Whereas Philby and Maclean were under the control of the First Chief Directorate, because of his homosexuality, Burgess for security reasons came under the auspices of the Second Chief Directorate. A promiscuous homosexual in Britain, now he was in Moscow he carried on exactly as he had before, in spite of homosexuality being a criminal offence and the fact he had a live-in lover, casually picking up men on the street. The KGB watchers responsible for following him, astonished at how easily he seemed able to pick men up, quickly learnt to turn a blind eye. He received a small income from the KGB and they would lend him a car with a driver when he needed it. ‘He was at ease in Moscow because his needs were being met,’ claimed Sergei Kondrashev, a KGB officer who supervised him.5
Burgess delighted in wearing an Old Etonian bow tie, often at the same time as the Order of the Red Banner, which he claimed to have been awarded by the Russian Foreign Ministry. ‘It helps in the restaurants,’ he used to say, without specifying which of these distinctions he meant.6
He had a regular group of correspondents, such as Roy Harrod, Wolfgang von Putlitz and Harold Nicolson, who then shared his letters with other mutual friends such as Robin Maugham and Peter Pollock. Harrod, who described Burgess as ‘a very dear friend of mine, one of the persons whom I have loved most’, sent him several of his books including Foundations of Inductive Logic, remembering Burgess had ‘made very intelligent comments on it. Indeed, I think that his were the best comments I had on that book.’7
A flavour of his life can be found in this extract from a long and chatty letter to Pollock, by now happily settled with Paul Danquah:
I am writing this late at night, exhausted, & with my Paul buzzing about, putting the 9th Symphony on, dancing & asking questions on every subject from Stravinsky to Irving Berlin with Rimbaud thrown in and quotations from Maupassant’s Bel-Ami which every Russian seems to know better than you or I, just as they do Mark Twain, Galsworthy & sometimes Shakespeare and always Dickens. I told Tom Driberg that I would pay for the HI-FI radio-gram system he is organising for me and that he should get the money off you. I thought this would save you trouble and Tom has contacts. So give him any money he asks. If it is more than you have out of the 150 I sent you I will send more.

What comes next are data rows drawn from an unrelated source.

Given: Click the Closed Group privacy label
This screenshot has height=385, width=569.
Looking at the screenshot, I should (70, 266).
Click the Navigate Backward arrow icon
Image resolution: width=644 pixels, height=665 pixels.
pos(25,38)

I despair of receiving BOOKS from you. Have you sent any? I have opened an account at COLLETS, Charing Cross Road, so please hand the lists I sent to you to them. (Wait a week after you receive this or account may not be yet open.)
I don’t know quite yet whether my Paul will be a Paul or only a Michael. I think a Paul. A great relief, as you know as well as I – or better. At the moment he is singing the ‘Drinking Song’ from Traviata and complaining sharply that I am writing – Paul or Michael? We go to the Bolshoi theatre Figaro tomorrow & I shall think of you. Do you remember the many occasions on which we played or saw it together. On one occasion interrupted by Tom Wylie’s snores.
Now Peter I shall consult Leonard Cassino tomorrow a.m. at dawn or thereabouts & send you a list of records I would like you to buy for me. Please do this & give them to Tom Driberg to send with my furniture. I think his telephone number is LEE GREEN 8035. But I will ask him to ring you also …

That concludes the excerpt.